The Pacific often forgets that Fiji has always been generous to the smaller PICs.

Rabi Islanders were able to buy an entire island to resettle them when their Banaba Island was virtually destroyed by phosphate mining.

Citizens of Tuvalu have for decades been allowed to freely settle in Fiji and make use of Fiji’s better education and health services.

Kiribati has been allowed to purchase a large block of land (in Vanua Levu) which is a fantastic backup for an alternative settlement if the ocean levels rise enough to make Kiribati uninhabitable.

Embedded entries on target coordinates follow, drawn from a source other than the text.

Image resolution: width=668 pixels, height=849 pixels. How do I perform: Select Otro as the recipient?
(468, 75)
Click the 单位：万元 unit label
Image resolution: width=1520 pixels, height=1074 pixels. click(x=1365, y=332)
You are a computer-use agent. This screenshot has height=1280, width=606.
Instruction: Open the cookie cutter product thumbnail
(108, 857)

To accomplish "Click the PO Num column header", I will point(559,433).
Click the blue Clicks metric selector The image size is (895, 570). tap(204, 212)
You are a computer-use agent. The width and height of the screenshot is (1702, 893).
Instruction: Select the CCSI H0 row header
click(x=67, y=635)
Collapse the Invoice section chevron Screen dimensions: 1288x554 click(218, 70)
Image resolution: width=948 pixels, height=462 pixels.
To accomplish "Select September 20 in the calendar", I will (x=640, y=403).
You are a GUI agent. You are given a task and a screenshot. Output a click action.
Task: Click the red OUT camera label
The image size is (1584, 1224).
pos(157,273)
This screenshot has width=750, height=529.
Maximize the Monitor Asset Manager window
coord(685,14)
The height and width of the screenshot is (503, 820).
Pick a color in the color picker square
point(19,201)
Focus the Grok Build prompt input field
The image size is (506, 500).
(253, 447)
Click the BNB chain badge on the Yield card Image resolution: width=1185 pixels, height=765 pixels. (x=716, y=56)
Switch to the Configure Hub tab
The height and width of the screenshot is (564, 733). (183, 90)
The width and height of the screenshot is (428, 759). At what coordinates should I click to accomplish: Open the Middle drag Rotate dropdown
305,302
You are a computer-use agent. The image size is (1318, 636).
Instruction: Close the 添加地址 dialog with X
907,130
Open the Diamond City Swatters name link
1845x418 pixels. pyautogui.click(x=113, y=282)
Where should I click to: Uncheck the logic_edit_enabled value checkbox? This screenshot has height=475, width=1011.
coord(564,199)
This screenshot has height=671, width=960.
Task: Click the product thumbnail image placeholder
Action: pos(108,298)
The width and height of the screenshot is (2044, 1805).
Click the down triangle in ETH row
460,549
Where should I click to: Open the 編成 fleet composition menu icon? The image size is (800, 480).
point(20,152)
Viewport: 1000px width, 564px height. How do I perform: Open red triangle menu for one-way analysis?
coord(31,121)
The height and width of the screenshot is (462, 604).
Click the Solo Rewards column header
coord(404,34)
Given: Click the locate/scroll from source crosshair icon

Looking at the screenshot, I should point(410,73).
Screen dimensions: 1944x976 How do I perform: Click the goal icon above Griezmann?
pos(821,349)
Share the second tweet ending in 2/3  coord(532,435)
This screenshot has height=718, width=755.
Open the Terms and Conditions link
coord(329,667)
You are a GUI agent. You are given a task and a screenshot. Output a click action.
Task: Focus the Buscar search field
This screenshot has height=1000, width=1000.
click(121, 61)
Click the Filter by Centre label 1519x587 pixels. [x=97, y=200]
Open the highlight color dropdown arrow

Fiji has even allowed the smaller Pacific Islands to dominate the top management of most of the CROP organizations, even allowing USP to have the first regional VC (Samoan Esekia Solofa, who I worked under as his DPD).

So it is a tragedy that just a few mediocre representatives of the current Bainimarama Government are dissipating the goodwill that Fiji has built up over decades, or for that matter, by attempting to set up a poor vacuous alternative to Forum Secretariat.

Having worked at USP for decades, I would urge all the shareholders in USP, to remember  my favorite line from a Joni Mitchell song which was voiced long before Steve Job’s last bit of advice to the world “you don’t know what you have got till it is gone”.